Re: [PATCH Part2 v5 00/45] Add AMD Secure Nested Paging (SEV-SNP) Hypervisor Support

From: Marc Orr
Date: Tue Nov 16 2021 - 00:41:47 EST


On Mon, Nov 15, 2021 at 11:15 AM Sean Christopherson <seanjc@xxxxxxxxxx> wrote:
>
> +arm64 KVM folks
>
> On Mon, Nov 15, 2021, Marc Orr wrote:
> > On Mon, Nov 15, 2021 at 10:26 AM Sean Christopherson <seanjc@xxxxxxxxxx> wrote:
> > >
> > > On Mon, Nov 15, 2021, Dr. David Alan Gilbert wrote:
> > > > * Sean Christopherson (seanjc@xxxxxxxxxx) wrote:
> > > > > On Fri, Nov 12, 2021, Borislav Petkov wrote:
> > > > > > On Fri, Nov 12, 2021 at 09:59:46AM -0800, Dave Hansen wrote:
> > > > > > > Or, is there some mechanism that prevent guest-private memory from being
> > > > > > > accessed in random host kernel code?
> > > > >
> > > > > Or random host userspace code...
> > > > >
> > > > > > So I'm currently under the impression that random host->guest accesses
> > > > > > should not happen if not previously agreed upon by both.
> > > > >
> > > > > Key word "should".
> > > > >
> > > > > > Because, as explained on IRC, if host touches a private guest page,
> > > > > > whatever the host does to that page, the next time the guest runs, it'll
> > > > > > get a #VC where it will see that that page doesn't belong to it anymore
> > > > > > and then, out of paranoia, it will simply terminate to protect itself.
> > > > > >
> > > > > > So cloud providers should have an interest to prevent such random stray
> > > > > > accesses if they wanna have guests. :)
> > > > >
> > > > > Yes, but IMO inducing a fault in the guest because of _host_ bug is wrong.
> > > >
> > > > Would it necessarily have been a host bug?

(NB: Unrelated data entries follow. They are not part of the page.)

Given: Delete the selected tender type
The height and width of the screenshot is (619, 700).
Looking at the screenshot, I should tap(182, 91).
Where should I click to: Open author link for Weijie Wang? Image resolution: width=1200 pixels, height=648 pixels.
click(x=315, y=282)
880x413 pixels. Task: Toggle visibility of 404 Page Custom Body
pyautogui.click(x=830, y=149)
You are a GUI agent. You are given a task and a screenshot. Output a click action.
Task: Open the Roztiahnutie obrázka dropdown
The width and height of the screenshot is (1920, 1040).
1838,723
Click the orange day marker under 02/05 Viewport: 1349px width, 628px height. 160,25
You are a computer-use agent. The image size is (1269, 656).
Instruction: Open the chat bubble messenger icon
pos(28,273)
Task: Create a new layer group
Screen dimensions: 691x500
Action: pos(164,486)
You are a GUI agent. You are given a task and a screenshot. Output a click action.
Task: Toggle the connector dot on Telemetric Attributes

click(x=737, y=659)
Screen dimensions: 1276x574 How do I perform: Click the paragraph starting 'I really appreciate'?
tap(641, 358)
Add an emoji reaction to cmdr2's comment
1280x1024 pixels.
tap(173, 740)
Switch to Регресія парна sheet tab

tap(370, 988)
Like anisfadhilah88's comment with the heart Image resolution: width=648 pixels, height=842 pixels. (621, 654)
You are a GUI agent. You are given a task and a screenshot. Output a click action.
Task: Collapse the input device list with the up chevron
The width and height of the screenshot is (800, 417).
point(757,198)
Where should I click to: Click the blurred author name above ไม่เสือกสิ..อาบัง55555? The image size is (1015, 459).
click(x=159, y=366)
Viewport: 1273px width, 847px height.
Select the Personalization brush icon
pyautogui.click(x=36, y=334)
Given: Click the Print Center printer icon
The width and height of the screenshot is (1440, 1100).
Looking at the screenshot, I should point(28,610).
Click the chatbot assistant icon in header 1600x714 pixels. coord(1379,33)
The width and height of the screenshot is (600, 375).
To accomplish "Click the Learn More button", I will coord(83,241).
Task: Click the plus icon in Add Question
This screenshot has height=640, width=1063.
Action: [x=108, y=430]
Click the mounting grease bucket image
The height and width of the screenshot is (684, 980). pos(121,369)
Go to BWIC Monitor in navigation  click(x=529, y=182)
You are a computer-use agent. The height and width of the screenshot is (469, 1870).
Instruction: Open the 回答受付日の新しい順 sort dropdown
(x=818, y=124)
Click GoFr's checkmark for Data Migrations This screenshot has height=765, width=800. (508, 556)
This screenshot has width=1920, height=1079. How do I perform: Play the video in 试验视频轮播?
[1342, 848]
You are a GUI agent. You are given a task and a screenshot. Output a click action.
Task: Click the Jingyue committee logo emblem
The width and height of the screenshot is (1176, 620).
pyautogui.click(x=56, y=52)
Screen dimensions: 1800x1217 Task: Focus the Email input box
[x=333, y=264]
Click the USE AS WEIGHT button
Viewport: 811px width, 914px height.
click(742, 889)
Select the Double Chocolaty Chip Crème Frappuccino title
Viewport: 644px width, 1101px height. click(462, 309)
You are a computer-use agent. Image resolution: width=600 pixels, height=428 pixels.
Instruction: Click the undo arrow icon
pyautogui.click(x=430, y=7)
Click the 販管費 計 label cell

A guest telling the host a
> > > > bad GPA to DMA into would trigger this wouldn't it?
> > >
> > > No, because as Andy pointed out, host userspace must already guard against a bad
> > > GPA, i.e. this is just a variant of the guest telling the host to DMA to a GPA
> > > that is completely bogus. The shared vs. private behavior just means that when
> > > host userspace is doing a GPA=>HVA lookup, it needs to incorporate the "shared"
> > > state of the GPA. If the host goes and DMAs into the completely wrong HVA=>PFN,
> > > then that is a host bug; that the bug happened to be exploited by a buggy/malicious
> > > guest doesn't change the fact that the host messed up.
> >
> > "If the host goes and DMAs into the completely wrong HVA=>PFN, then
> > that is a host bug; that the bug happened to be exploited by a
> > buggy/malicious guest doesn't change the fact that the host messed
> > up."
> > ^^^
> > Again, I'm flabbergasted that you are arguing that it's OK for a guest
> > to exploit a host bug to take down host-side processes or the host
> > itself, either of which could bring down all other VMs on the machine.
> >
> > I'm going to repeat -- this is not OK! Period.
>
> Huh? At which point did I suggest it's ok to ship software with bugs? Of course
> it's not ok to introduce host bugs that let the guest crash the host (or host
> processes). But _if_ someone does ship buggy host software, it's not like we can
> wave a magic wand and stop the guest from exploiting the bug. That's why they're
> such a big deal.
>
> Yes, in this case a very specific flavor of host userspace bug could be morphed
> into a guest exception, but as mentioned ad nauseum, _if_ host userspace has bug
> where it does not properly validate a GPA=>HVA, then any such bug exists and is
> exploitable today irrespective of SNP.

If I'm understanding you correctly, you're saying that we will never
get into the host's page fault handler due to an RMP violation if we
implement the unmapping guest private memory proposal (without bugs).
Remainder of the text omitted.